--- WRITTEN EXERCISE ---
Reproduce the stretch of the listing from the line containing "You are a computer-use agent. 975x457 pixels." through the end of the listing, without the pictures.

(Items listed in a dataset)
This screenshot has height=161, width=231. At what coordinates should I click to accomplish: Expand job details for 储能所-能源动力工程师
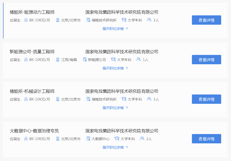tap(115, 29)
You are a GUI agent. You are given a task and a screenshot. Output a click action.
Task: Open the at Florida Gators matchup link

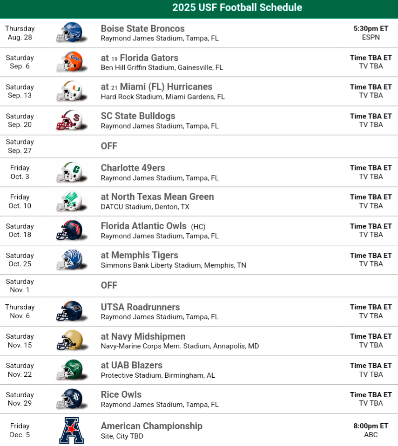(140, 58)
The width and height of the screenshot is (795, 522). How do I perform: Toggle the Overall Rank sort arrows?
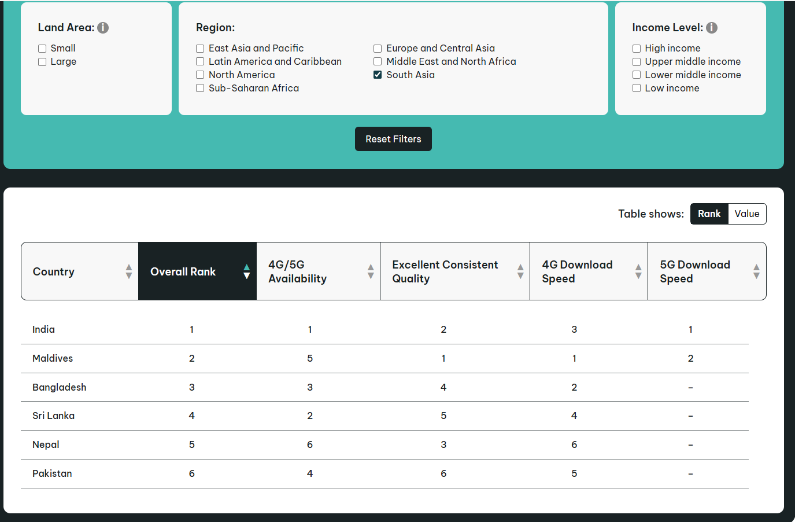pyautogui.click(x=247, y=271)
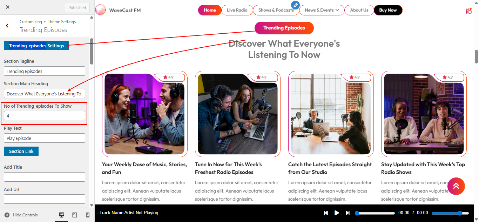479x222 pixels.
Task: Go back using the left chevron arrow
Action: tap(7, 26)
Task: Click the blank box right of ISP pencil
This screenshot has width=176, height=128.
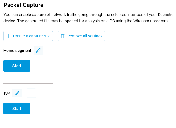Action: pyautogui.click(x=31, y=93)
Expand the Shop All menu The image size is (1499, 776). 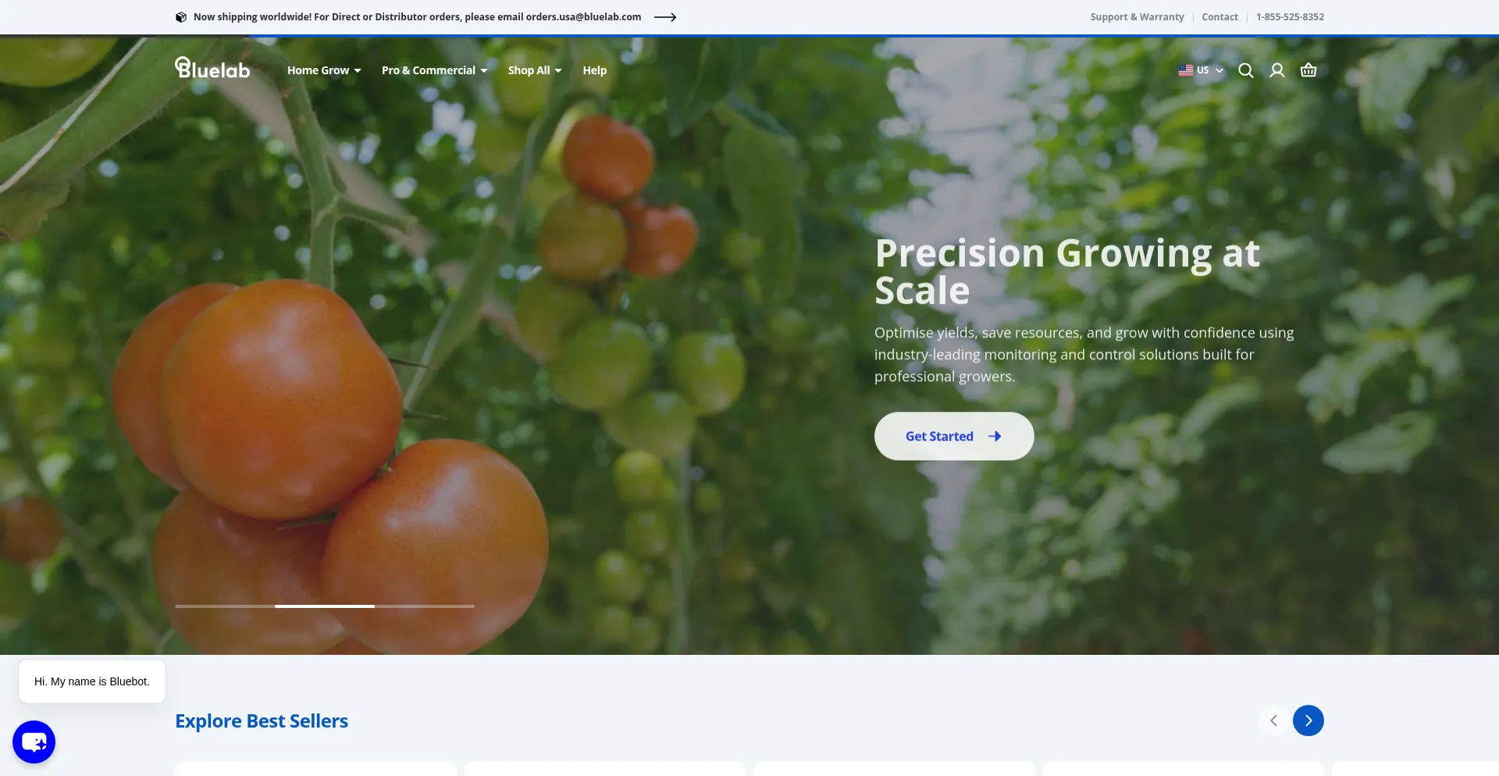[535, 70]
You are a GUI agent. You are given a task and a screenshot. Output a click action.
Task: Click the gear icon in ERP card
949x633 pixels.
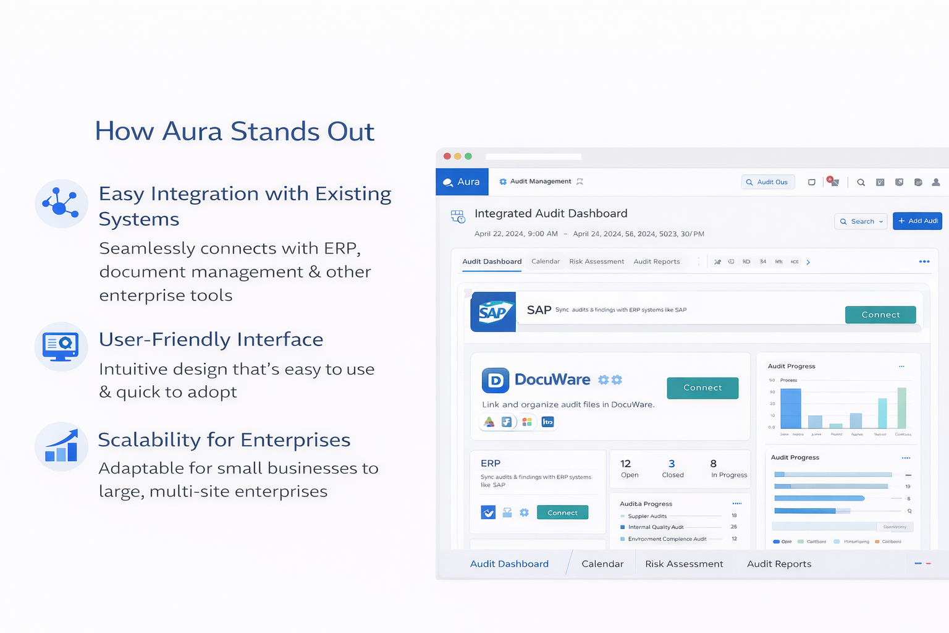[524, 512]
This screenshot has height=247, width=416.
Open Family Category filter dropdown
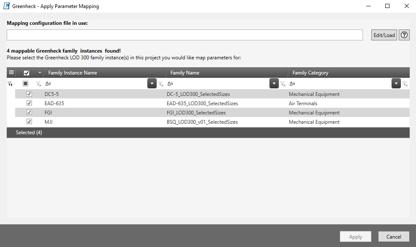[x=396, y=84]
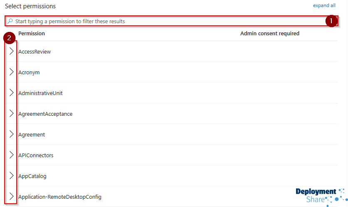348x207 pixels.
Task: Expand Application-RemoteDesktopConfig chevron
Action: [x=11, y=197]
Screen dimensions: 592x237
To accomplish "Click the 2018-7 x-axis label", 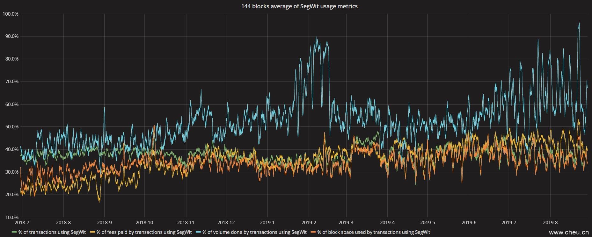I will tap(22, 222).
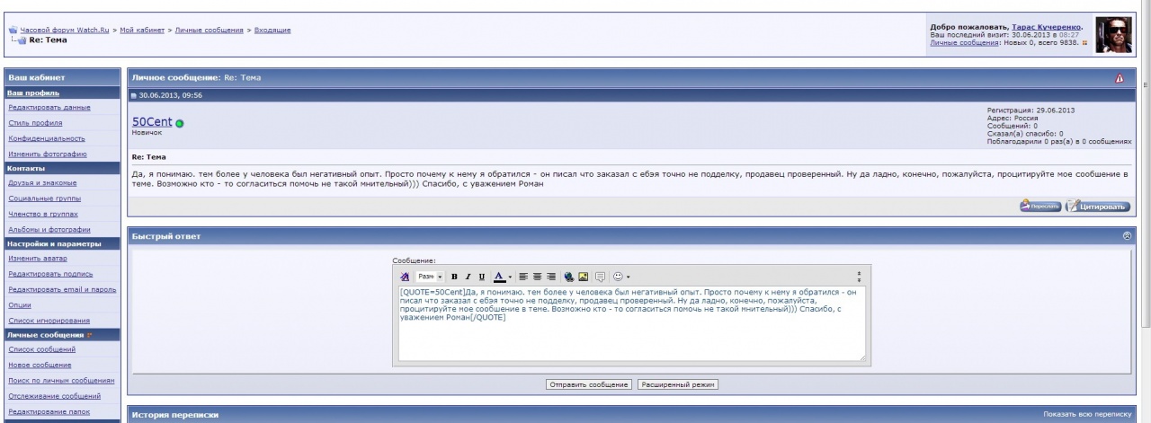This screenshot has width=1151, height=423.
Task: Align the message text to center
Action: (x=537, y=276)
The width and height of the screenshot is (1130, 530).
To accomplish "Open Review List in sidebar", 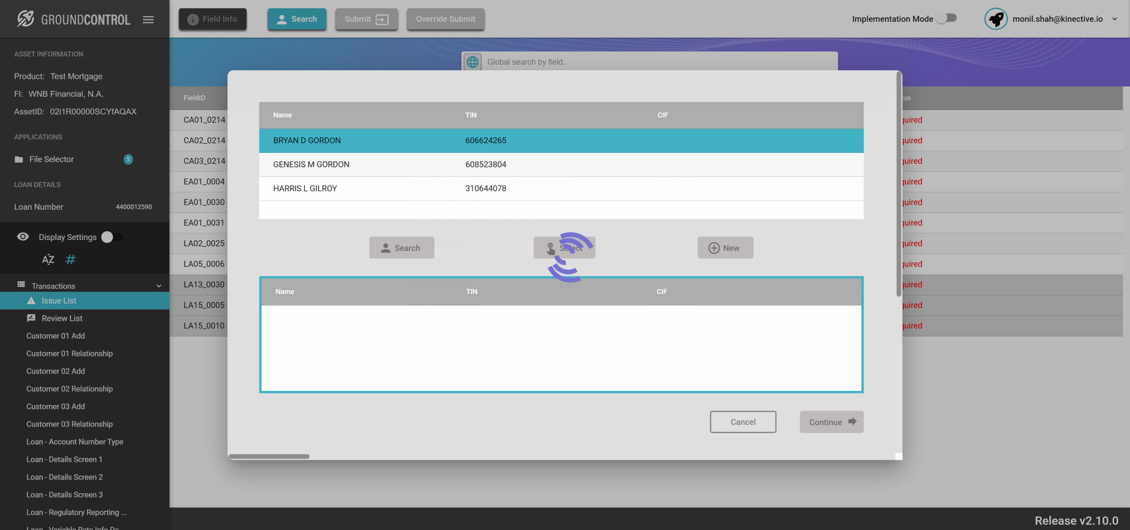I will (62, 318).
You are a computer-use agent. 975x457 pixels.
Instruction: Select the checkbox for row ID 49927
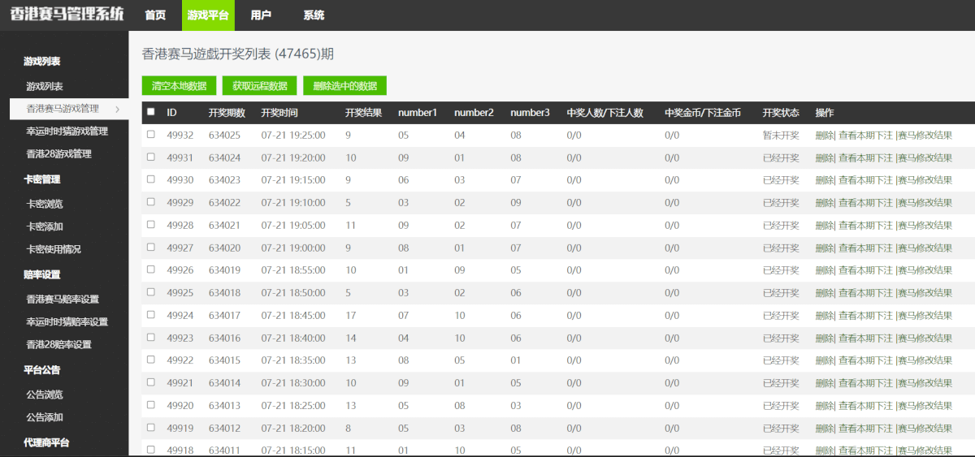click(150, 248)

--- WRITTEN REPLY ---
You are a computer-use agent. 975x457 pixels.
Instruction: Select the checkbox for row ID 49927
click(150, 248)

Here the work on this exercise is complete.